Bundesjustizminister Marco Buschmann will mit einer Reihe von Änderungen das Völkerstrafgesetzbuch verbessern. Unter anderem sollen Strafbarkeitslücken geschlossen und Nebenkläger zugelassen werden.

Die Verfolgung von Kriegsverbrechen und Verbrechen gegen die Menschlichkeit in Deutschland soll verbessert werden - Bundesjustizminister Marco Buschmann schlägt dazu eine Reihe von Änderungen vor. In einem Eckpunktepapier, das der FDP-Politiker am Donnerstag in Berlin vorstellte, heißt es, Opfer solcher Straftaten sollten bei Verfahren in Deutschland künftig als Nebenkläger zugelassen werden

Parallel dazu sollen sie nach Buschmanns Vorstellungen berechtigt sein, einen Opferanwalt beigeordnet zu bekommen, wobei es dafür nicht auf die Voraussetzungen der Prozesskostenhilfe ankommen soll. Um die Opfer in den für sie meist extrem belastenden Verfahren zusätzlich zu unterstützen, sollten sie außerdem problemlos Anspruch auf eine psychosoziale Prozessbegleitung erhalten.

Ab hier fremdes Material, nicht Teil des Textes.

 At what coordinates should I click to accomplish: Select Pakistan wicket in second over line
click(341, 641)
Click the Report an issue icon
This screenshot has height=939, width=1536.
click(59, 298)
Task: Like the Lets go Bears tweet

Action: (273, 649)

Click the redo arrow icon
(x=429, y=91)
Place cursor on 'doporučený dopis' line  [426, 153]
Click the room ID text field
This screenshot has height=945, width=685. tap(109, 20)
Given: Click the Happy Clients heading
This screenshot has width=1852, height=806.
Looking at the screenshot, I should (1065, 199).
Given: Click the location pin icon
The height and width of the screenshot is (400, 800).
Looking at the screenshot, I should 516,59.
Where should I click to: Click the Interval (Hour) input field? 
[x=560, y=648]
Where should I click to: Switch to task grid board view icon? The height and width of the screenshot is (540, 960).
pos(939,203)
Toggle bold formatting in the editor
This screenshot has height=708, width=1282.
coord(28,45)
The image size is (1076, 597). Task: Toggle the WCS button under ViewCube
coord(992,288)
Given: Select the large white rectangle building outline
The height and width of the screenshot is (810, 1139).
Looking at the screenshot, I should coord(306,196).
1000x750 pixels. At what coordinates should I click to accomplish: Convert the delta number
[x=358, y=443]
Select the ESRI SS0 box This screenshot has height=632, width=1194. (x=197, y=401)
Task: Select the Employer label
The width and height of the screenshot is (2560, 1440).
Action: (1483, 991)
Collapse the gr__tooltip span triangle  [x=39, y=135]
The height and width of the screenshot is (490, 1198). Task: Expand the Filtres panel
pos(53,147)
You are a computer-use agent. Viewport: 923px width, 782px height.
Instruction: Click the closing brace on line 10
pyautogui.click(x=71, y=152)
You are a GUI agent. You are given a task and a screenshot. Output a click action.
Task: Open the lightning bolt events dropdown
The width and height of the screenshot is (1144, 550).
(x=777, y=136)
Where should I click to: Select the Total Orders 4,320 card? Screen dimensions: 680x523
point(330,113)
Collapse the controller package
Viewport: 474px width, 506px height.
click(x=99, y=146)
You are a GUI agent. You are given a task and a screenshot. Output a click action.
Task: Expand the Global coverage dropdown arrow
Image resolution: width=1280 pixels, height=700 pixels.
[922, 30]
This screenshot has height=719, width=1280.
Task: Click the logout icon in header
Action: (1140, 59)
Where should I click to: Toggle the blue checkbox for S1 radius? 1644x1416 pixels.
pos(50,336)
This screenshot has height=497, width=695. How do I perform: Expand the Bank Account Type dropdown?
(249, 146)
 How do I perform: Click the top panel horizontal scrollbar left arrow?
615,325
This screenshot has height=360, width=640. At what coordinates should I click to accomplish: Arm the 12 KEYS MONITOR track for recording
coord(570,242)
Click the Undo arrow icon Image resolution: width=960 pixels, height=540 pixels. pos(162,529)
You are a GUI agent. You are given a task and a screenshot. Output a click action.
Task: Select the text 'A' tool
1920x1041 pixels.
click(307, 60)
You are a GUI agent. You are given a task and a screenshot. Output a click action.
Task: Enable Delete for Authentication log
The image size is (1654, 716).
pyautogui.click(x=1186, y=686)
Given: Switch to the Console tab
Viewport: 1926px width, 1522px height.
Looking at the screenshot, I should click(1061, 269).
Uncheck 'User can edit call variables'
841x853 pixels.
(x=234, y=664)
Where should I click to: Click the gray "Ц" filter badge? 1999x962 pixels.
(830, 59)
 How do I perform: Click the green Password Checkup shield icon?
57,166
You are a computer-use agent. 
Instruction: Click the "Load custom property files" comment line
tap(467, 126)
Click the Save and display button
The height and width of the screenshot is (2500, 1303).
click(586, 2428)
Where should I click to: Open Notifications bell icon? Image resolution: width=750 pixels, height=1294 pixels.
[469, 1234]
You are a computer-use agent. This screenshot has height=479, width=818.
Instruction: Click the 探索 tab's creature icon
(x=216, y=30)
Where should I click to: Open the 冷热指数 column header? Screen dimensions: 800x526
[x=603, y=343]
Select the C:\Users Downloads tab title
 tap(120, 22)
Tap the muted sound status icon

Außerdem sollte stets ein Dolmetscher verfügbar sein, um auch ausländischen Medienvertretern zu ermöglichen, das Gerichtsverfahren zu verfolgen. Der Bundesjustizminister spricht sich ferner dafür aus, eine audiovisuelle Aufzeichnung zu erstellen, die für wissenschaftliche und historische Zwecke genutzt werden kann.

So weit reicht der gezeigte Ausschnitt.